Publication Detail

Scaled Acoustics Experiments and Vibration Prediction Based Structural Health Monitoring

UCD-ITS-RP-08-82

Journal Article

Available online at: DOI: 10.1115/IMECE2008-68613

Suggested Citation:
Sarigul-Klijn, Nesrin, Israel Lopez, Seung-Il Baek (2008) Scaled Acoustics Experiments and Vibration Prediction Based Structural Health Monitoring. ASME 2008 International Mechanical Engineering Congress and Exposition

Vibration and acoustic-based health monitoring techniques are presented to monitor structural health under dynamic environment. In order to extract damage sensitive features, linear and nonlinear dimensional reduction techniques are applied and compared. First, a vibration numerical study based on the damage index method is used to provide both location and severity of impact damage. Next, controlled scaled experimental measurements are taken to investigate the aeroacoustic properties of sub-scale wings under known damage conditions. The aeroacoustic nature of the flow field in and around generic aircraft wing damage is determined to characterize the physical mechanism of noise generated by the damage and its applicability to battle damage detection.

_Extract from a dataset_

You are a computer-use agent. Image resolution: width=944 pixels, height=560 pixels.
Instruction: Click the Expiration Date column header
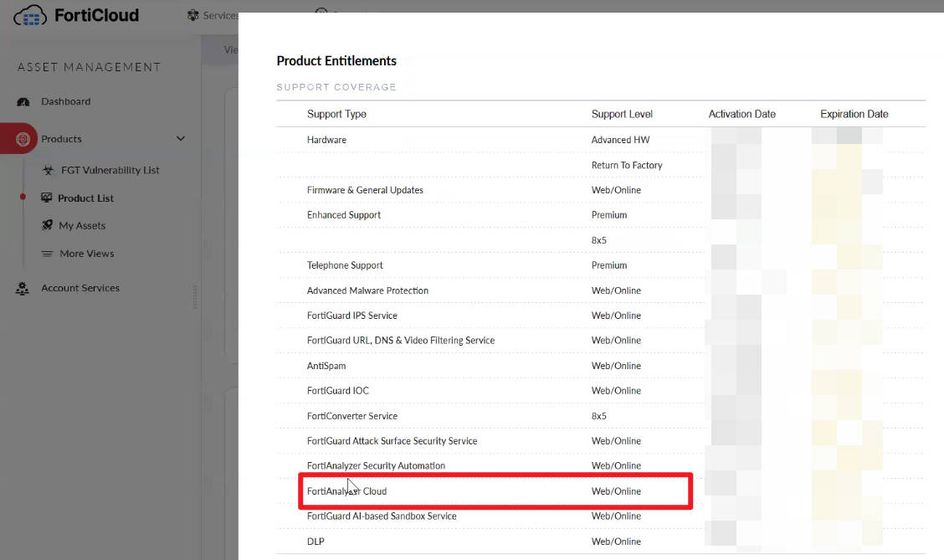click(x=854, y=114)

Simulated battle damage is investigated using a baseline, and two damage models introduced; namely, (1) an undamaged wing as baseline, (2) chordwise-spanwise-partial-penetration (SCPP), and (3) spanwise-chordwise-full-penetration (SCFP). Dimensional reduction techniques are employed to extract time-frequency domain features, which can be used to detect the presence of structural damage. Results are given to illustrate effectiveness of this approach.